Shelley Wood

September 24, 2013

BARCELONA, SPAIN - High concentrations of serum calcium—but not necessarily calcium intake—are associated with an increased risk of developing type 2 diabetes, results from the Insulin Resistance Atherosclerosis Study (IRAS) show. Moreover, calcium concentration appears to act independently of glucose, insulin secretion, and insulin resistance, according to Dr Carlos Lorenzo (University of Texas Health Science Center, San Antonio).

Lorenzo presented the IRAS results here at the European Association for the Study of Diabetes (EASD) 2013 Meeting .

Several recent high-profile reports have linked high calcium intake, and particularly calcium-supplement use, with increased risk of cardiovascular disease. Speaking with heartwire , Lorenzo noted that cardiovascular disease and diabetes share many of the same risk factors and that calcium has also been linked with lower insulin sensitivity, impaired glucose tolerance (IGT), and the metabolic syndrome.

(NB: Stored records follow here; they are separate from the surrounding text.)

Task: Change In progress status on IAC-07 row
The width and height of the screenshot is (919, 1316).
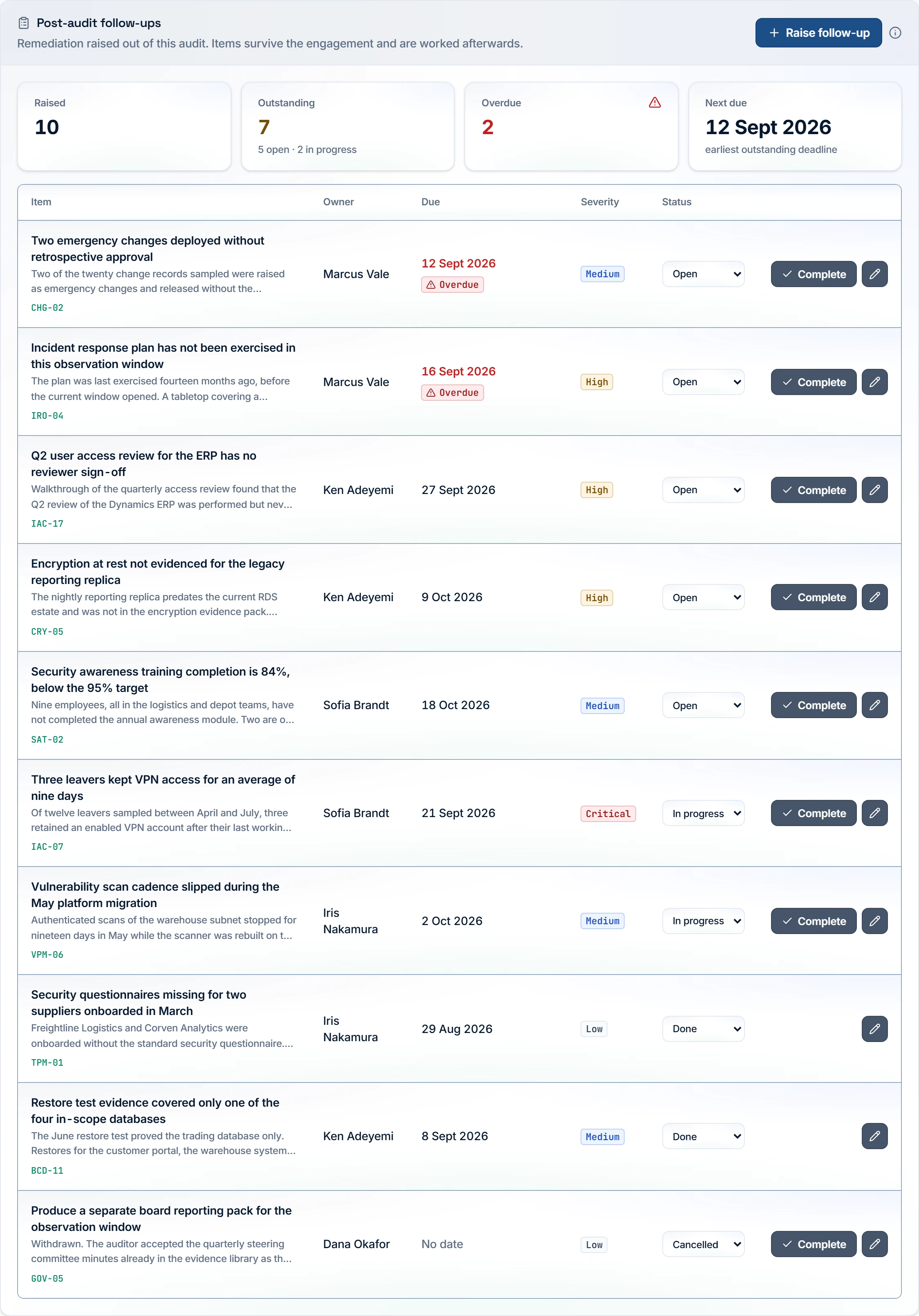Action: 703,813
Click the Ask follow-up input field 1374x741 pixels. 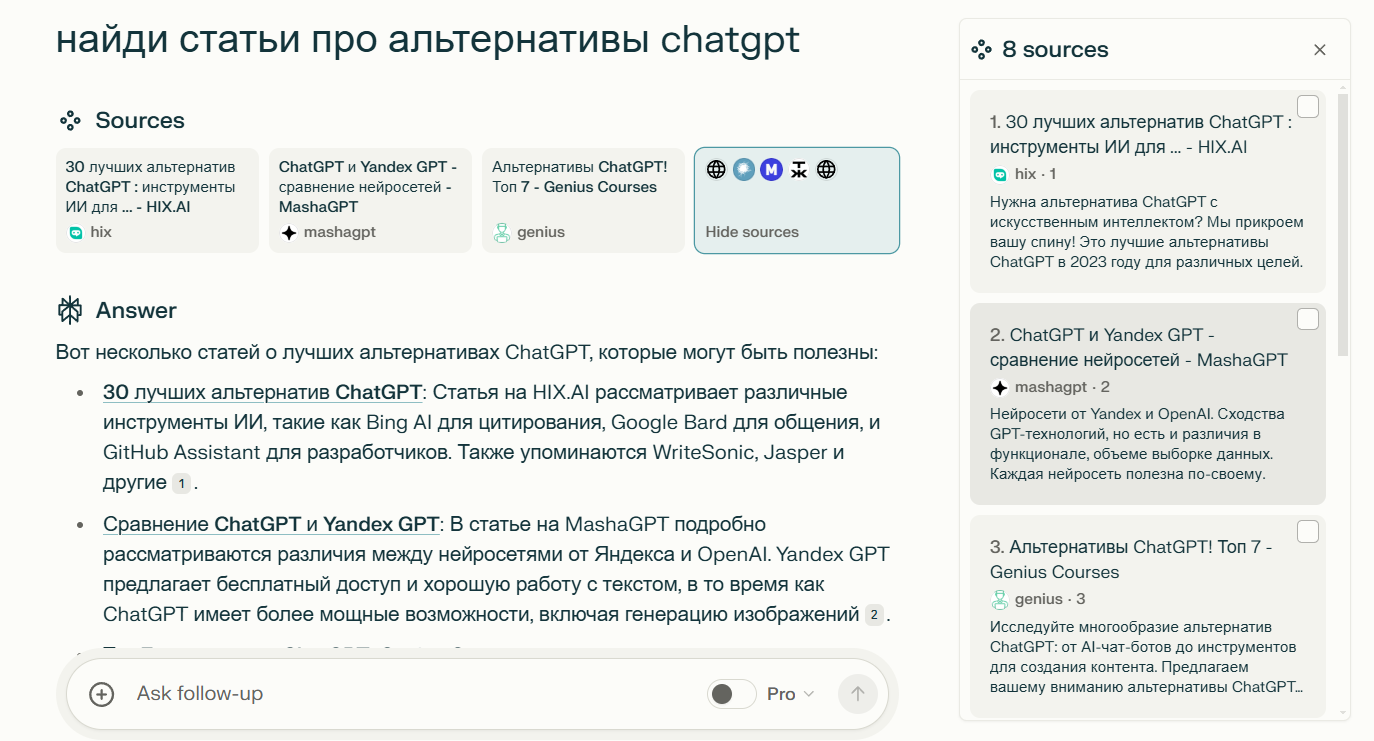[x=300, y=693]
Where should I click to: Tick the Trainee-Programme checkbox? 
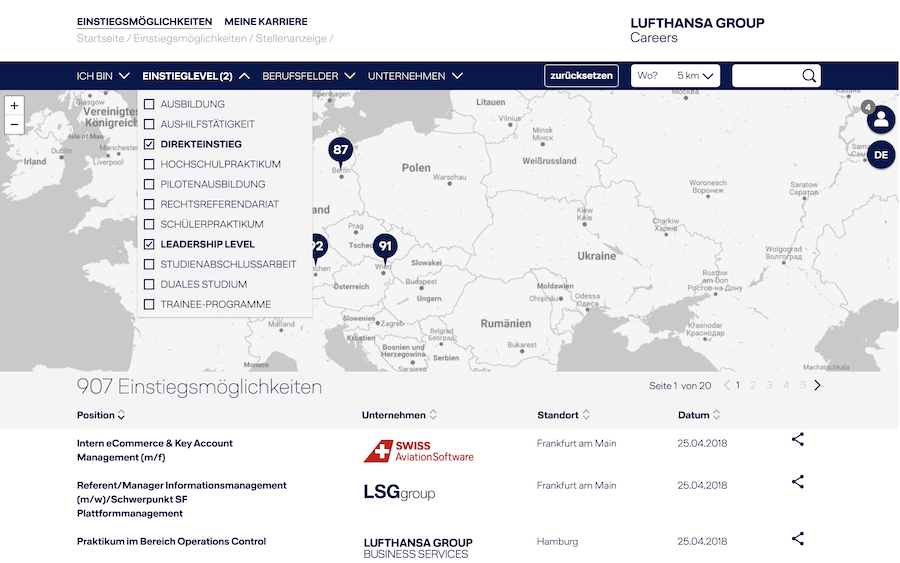click(150, 304)
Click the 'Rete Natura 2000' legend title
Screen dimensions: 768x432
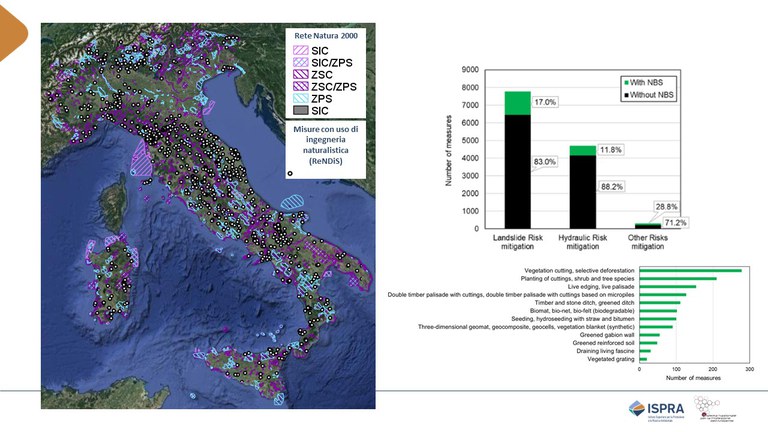(324, 34)
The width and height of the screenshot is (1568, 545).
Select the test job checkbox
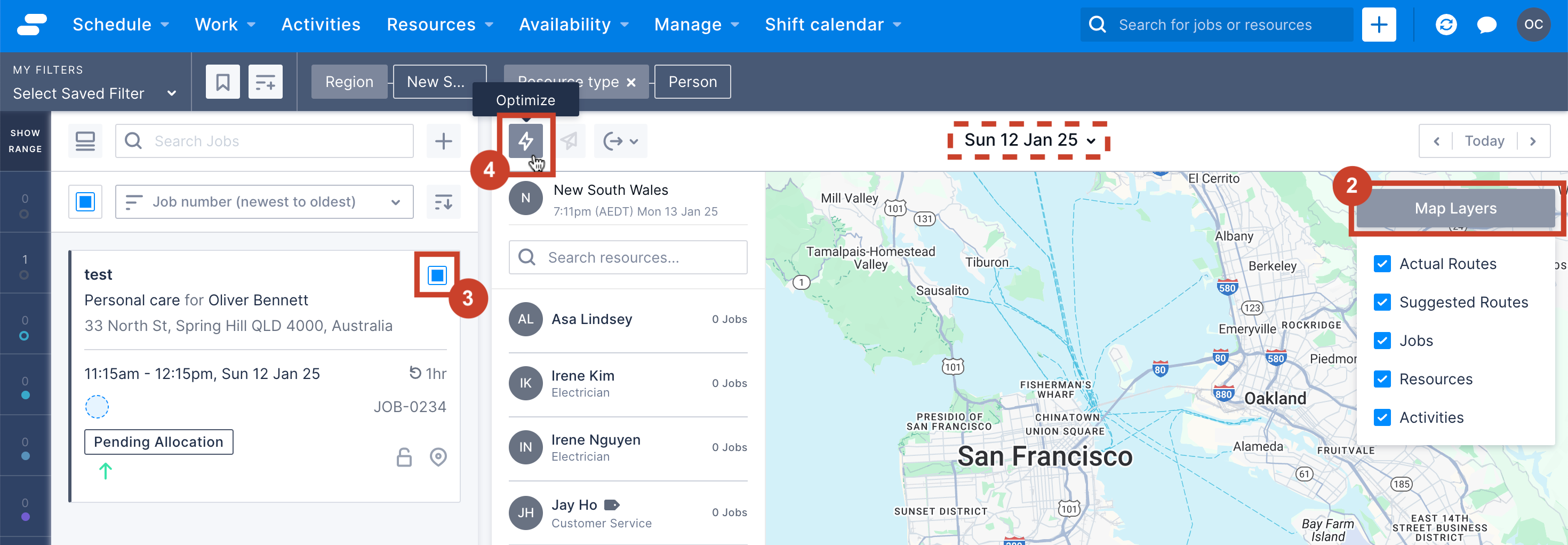[437, 275]
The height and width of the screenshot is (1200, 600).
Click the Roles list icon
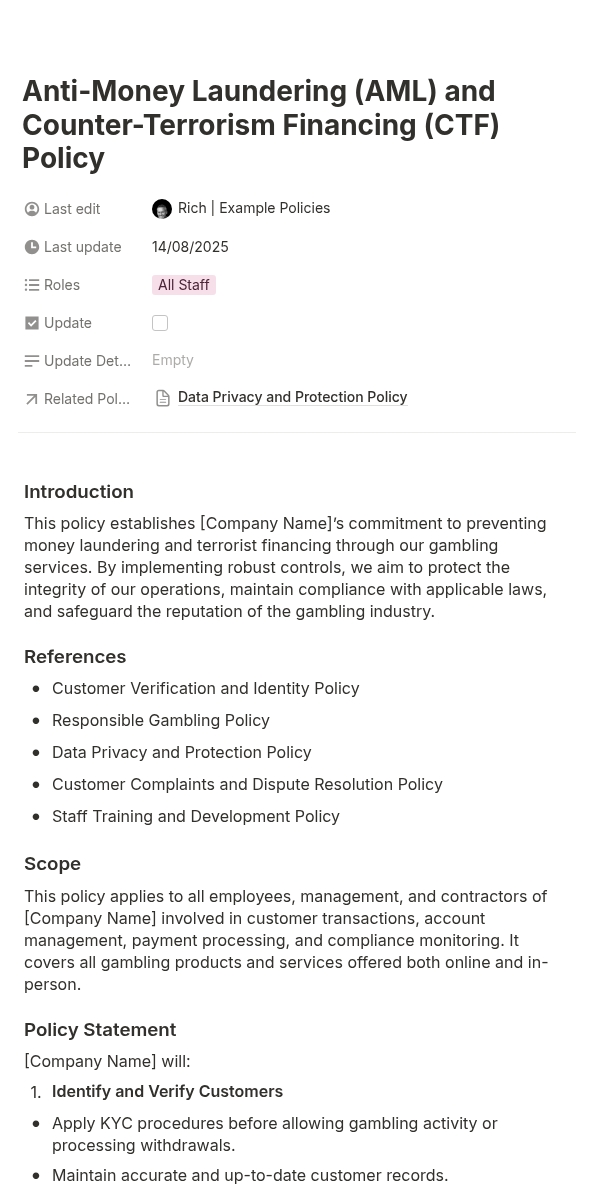32,285
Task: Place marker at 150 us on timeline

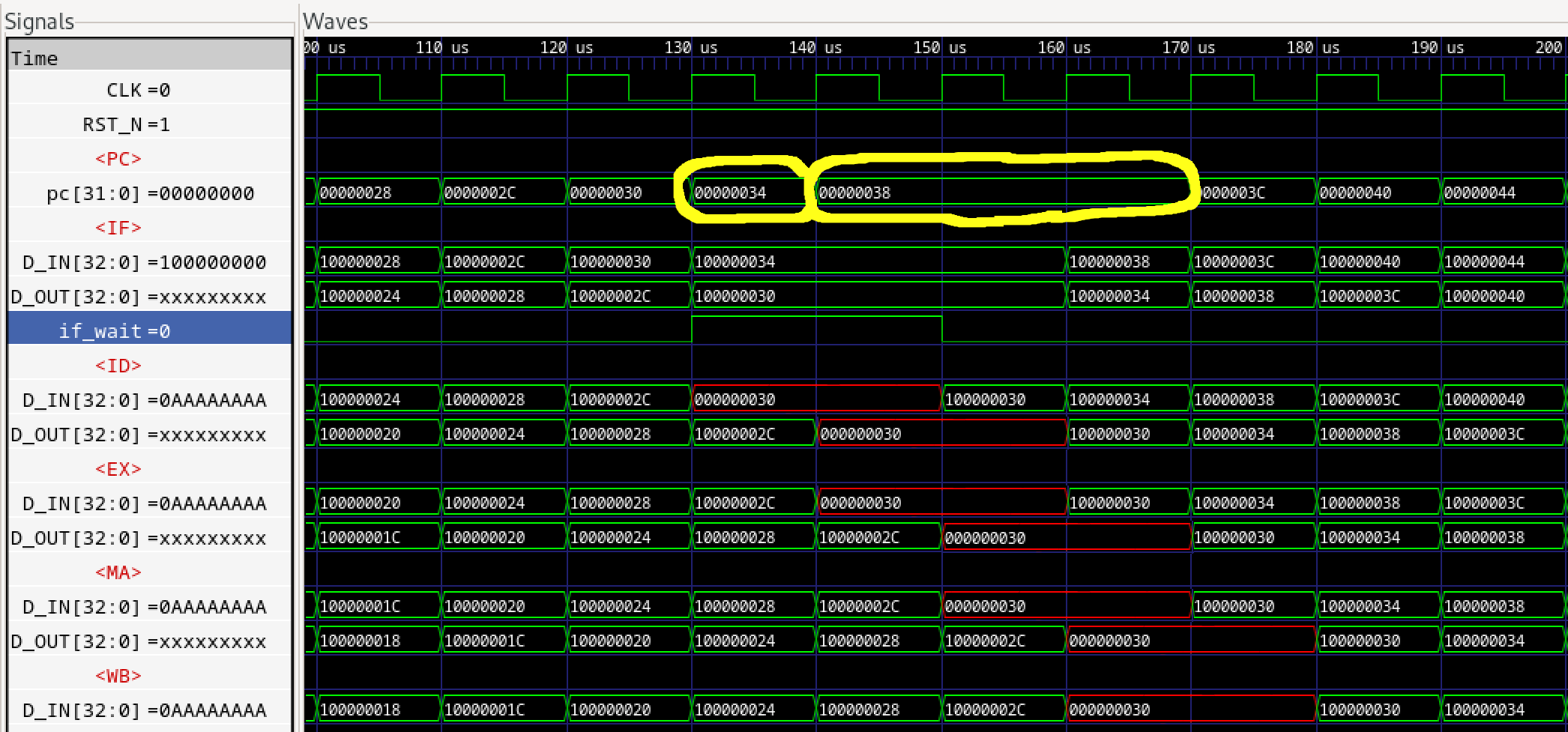Action: tap(941, 48)
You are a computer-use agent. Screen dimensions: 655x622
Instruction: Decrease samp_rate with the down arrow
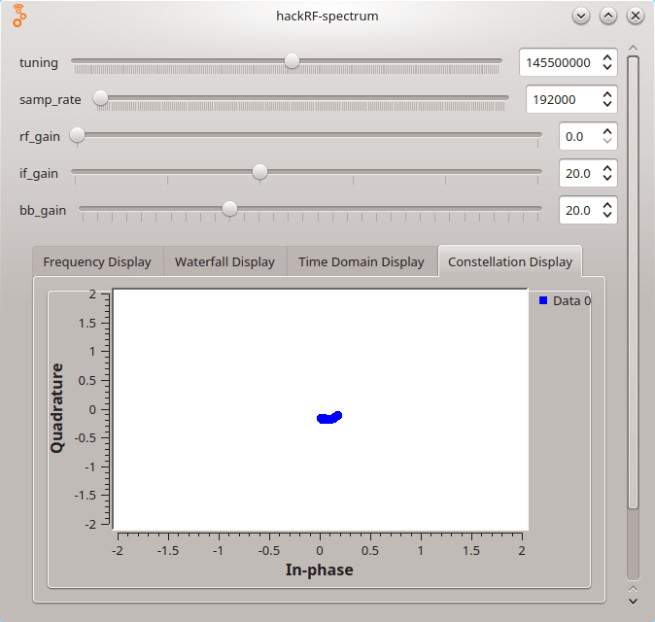click(606, 105)
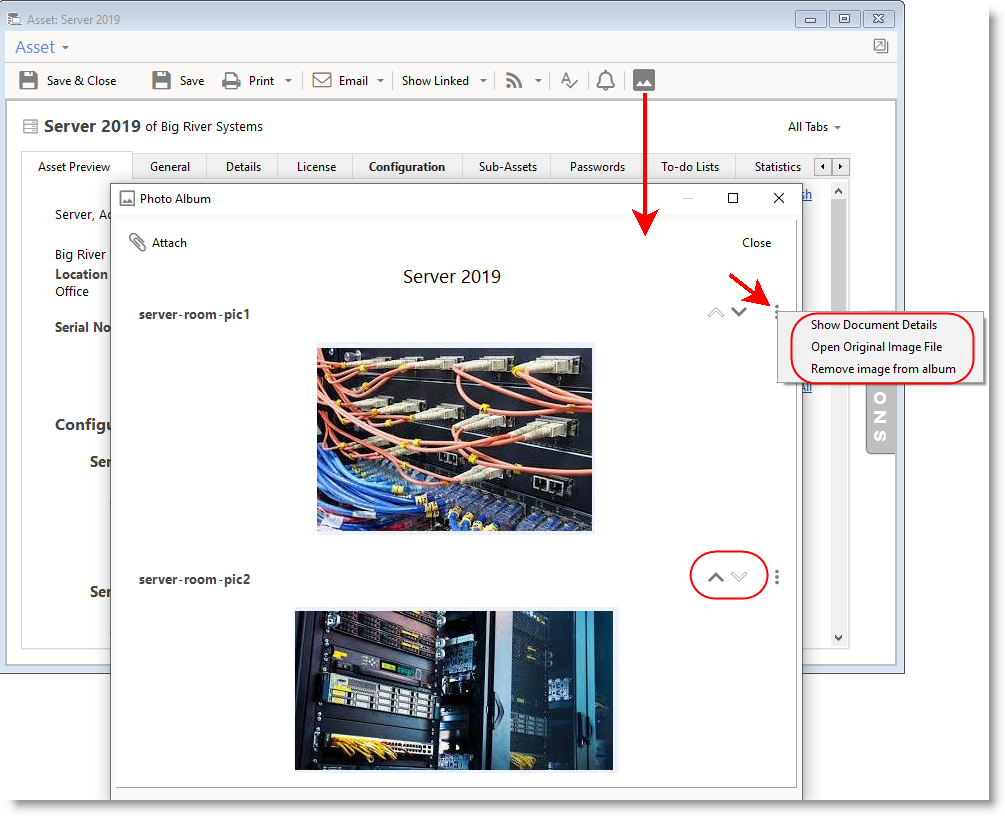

"Our hypothesis was that serum calcium may also play some role in the development of diabetes," he said.

Calcium and Diabetes

IRAS enrolled 863 nondiabetic subjects (age 40–69) at four centers. Insulin sensitivity and acute insulin response were measured at baseline and at regular intervals over a five-year follow-up period. Diabetes and IGT were defined by current fasting and two-hour plasma glucose criteria and/or use of glucose-lowering medications.

Dr Carlos Lorenzo

Lorenzo and colleagues found that the relationship between calcium concentration and incident diabetes was statistically significant but did not follow a linear relationship. Only subjects with the highest concentrations of calcium (>2.38 mmol/L) had a significantly increased risk of developing diabetes. After controlling for age, sex, race/ethnicity, family history of diabetes, body-mass index (BMI), plasma glucose levels, insulin-sensitivity index, acute insulin response, estimated glomerular filtration rate (eGFR), and diuretic drugs, researchers found that only patients at the highest levels of serum calcium (>2.5 mmol/L) showed a statistically significant increase in incident diabetes.

A similar, nonlinear relationship was seen between the highest category of serum calcium and impaired fasting glucose.

Of note, in models that looked at albumin-adjusted calcium concentration as well as total calcium intake, no statistically significant relationship with five-year diabetes risk was seen.

In the past, explained Lorenzo, researchers have speculated that the link between calcium and diabetes is related to insulin resistance or insulin secretion. "Our study shows that people with serum calcium that is pretty much in the normal range, but in the upper-normal range—those people are at higher risk for diabetes. And that, most probably, is not related to their metabolic status defined by their obesity or their insulin resistance or their insulin secretion."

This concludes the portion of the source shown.